Although treatment of the underlying psychiatric condition may improve psychiatric symptoms in patients with underlying psychiatric disorders, symptomatic treatment of thyroid hormone refractoriness is currently the only treatment available and is difficult to fundamentally treat. Goiter, hyperactivity, and mental “fogginess” are clinical features that can be addressed with appropriate administration of liothyronine (T3) (L‐T3) without the side effects of excess TH.

The mildness of mood fluctuations in bipolar disorder (BD) patients seems to correlate with the TSH response to TSH‐releasing hormone (TRH) stimulation. Increasing severity of mood symptoms appears to be associated with a decreased TSH response. Thus, changes in thyroid function may cause fluctuations in BD patients. There are two case reports. , In the case of a 26‐year‐old man, he was attempted to target depressive symptoms without antidepressant pharmacotherapy, and his mood symptoms gradually improved. A 39‐year‐old woman with a severe chronic mood disorder refractory to antidepressant therapy who had been previously treated with electroconvulsive therapy showed marked improvement after self‐prescribing high‐dose L‐T3. Therefore, high doses of T3 may contribute to improvements in depression with RTHβ.

ADHD has been reported in 48–83% of individuals with RTHβ and is treated with conventional medications.
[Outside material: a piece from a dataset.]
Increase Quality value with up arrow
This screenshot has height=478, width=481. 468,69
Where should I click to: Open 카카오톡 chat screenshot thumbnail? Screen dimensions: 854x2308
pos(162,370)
In the absence of such medications, treatment with L‐T3 was found to be effective in reducing impulsivity in 5 of 8 and hyperactivity in 4 of 7 people with both RTHβ and ADHD but not in those with ADHD alone. Bidaily administration of L‐T3 was also effective in improving insomnia and hyperactivity in infants with a severe RTHβ phenotype who could not tolerate daily levothyroxine (L‐T4) administration.

CONCLUSION

We identified a patient with mood disorder based on thyroid hormone refractoriness. Although the number of reports is small, it is believed that some patients are misdiagnosed and treated. Poor tolerability to antidepressants was observed, which may be related to thyroid hormone intolerance. Low doses of quetiapine may contribute to improvements in depression with RTHβ. It is hoped that the accumulation of case reports of depressive symptoms associated with thyroid hormone intolerance will lead to a better understanding of this disease.

AUTHORS' CONTRIBUTIONS

HKS, RM, and CH were involved in the clinical investigations. NYF wrote the manuscript. HKS, NYF, and KS were involved in the literature review. All authors read and approved the final manuscript.

CONFLICT OF INTEREST

Kazutaka Shimoda has received research support from Novartis Pharma K.K., Dainippon Sumitomo Pharma Co., Astellas Pharma Inc., Meiji Seika Pharma Co., Ltd., Eisai Co., Ltd., Pfizer Inc., Otsuka Pharmaceutical Co., Ltd., Daiichi Sankyo Co., and Takeda Pharmaceutical Co., Ltd., and honoraria from Eisai Co., Ltd., Mitsubishi Tanabe Pharma Corporation, Takeda Pharmaceutical Co., Ltd., Meiji Seika Pharma Co., Ltd., Janssen Pharmaceutical K.K., Shionogi & Co., Ltd., Dainippon Sumitomo Pharma Co., Daiichi Sankyo Co., and Pfizer Inc. The funders did not have any role in data collection or in the study design, analysis, decision to publish, or preparation of the manuscript. The remaining authors declare that they have no competing interests to report.

APPROVAL OF THE RESEARCH PROTOCOL BY AN INSTITUTIONAL REVIEWER BOARD

The ethics committee of the School of Medicine at Dokkyo Medical University determined that there was no need to review this case.

INFORMED CONSENT

Written informed consent was obtained from the parent for the publication of this case report.